La stampa locale lo ha ribattezzato il ladro degli ospedali, perché la sua tecnica era sempre la stessa: sottraeva portafogli e bancomat ai ricoverati e ai loro parenti e poi utilizzava le carte dotate del sistema contact-less, quindi senza la necessità di digitazione del Pin, per fare acquisti. L'uomo, un 57enne pregiudicato con vari precedenti per reati contro il patrimonio, residente a Bologna ma originario della Sardegna, è stato per identificato grazie alle telecamere di sorveglianza e denunciato.

Recentemente aveva agito in corsia, prima all’Ospedale Bellaria e successivamente al Policlinico S. Orsola nel capoluogo emiliano. Si muoveva con grande padronanza e conoscenza dei luoghi. Ad incastrarlo sono state le immagini riprese dalle telecamere di videosorveglianza sistemate all'interno dei due nosocomi, che sono state poi incrociate con i video delle attività commerciali dove il malvivente si recava per effettuare degli acquisiti subito dopo la commissione dei reati. L'uomo, che si muoveva sempre con il viso nascosto dalla mascherina, approfittava in maniera subdola del particolare stato emotivo e psicologico delle vittime e anche delle persone che le assistevano per mettere a segno i suoi colpi.
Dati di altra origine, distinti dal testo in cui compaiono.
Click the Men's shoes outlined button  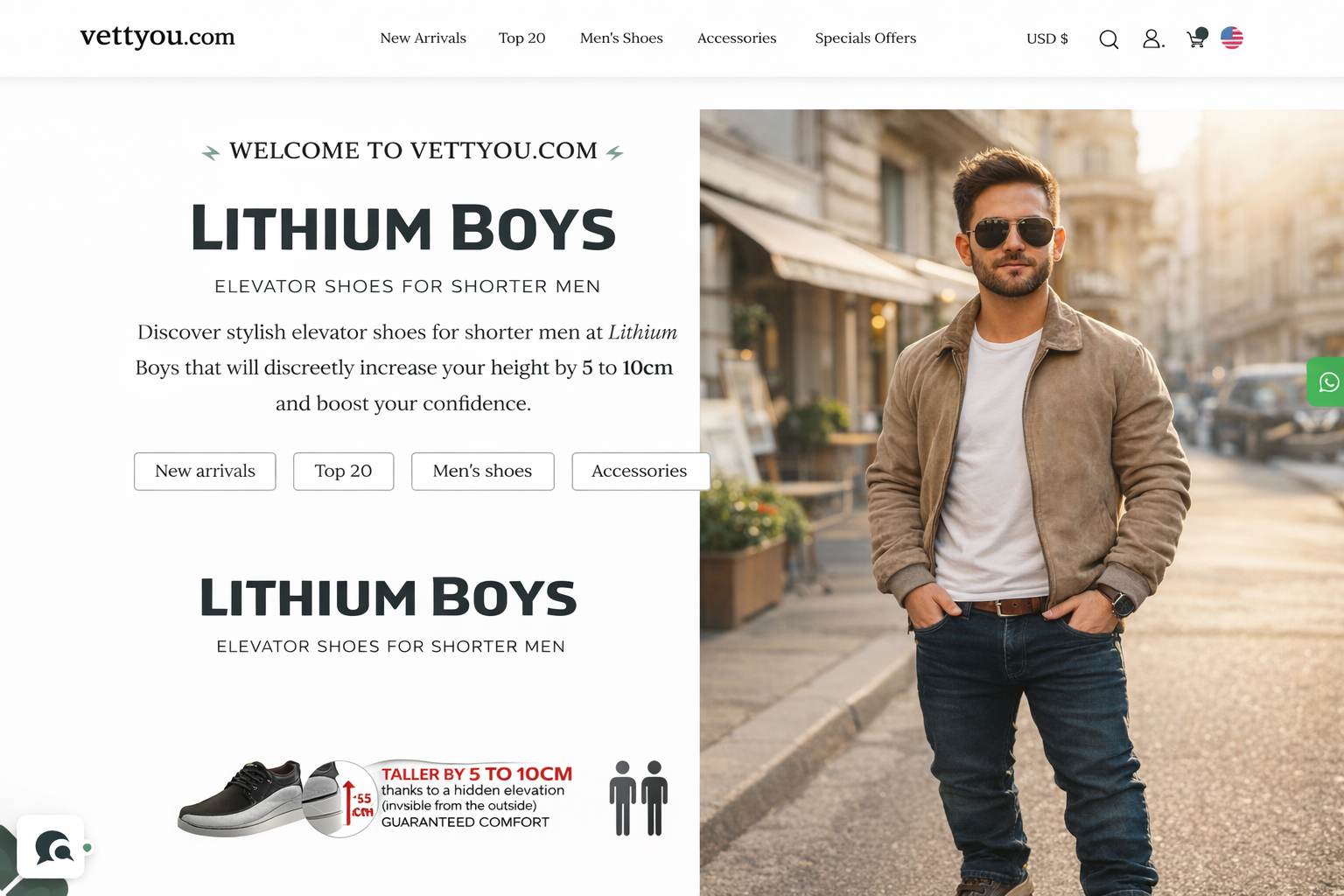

Per via della mascherina sul volto, la sua individuazione però non è stata facile e per questo i poliziotti hanno setacciato il territorio per arrivare fino a casa sua dove sono stati ritrovati gli indumenti indossati durante i raid. Il ladro nei giorni scorsi è così bloccato nel centro cittadino in prossimità della sua abitazione, poi sottoposto a perquisizione per disposizione della Procura della Repubblica di Bologna.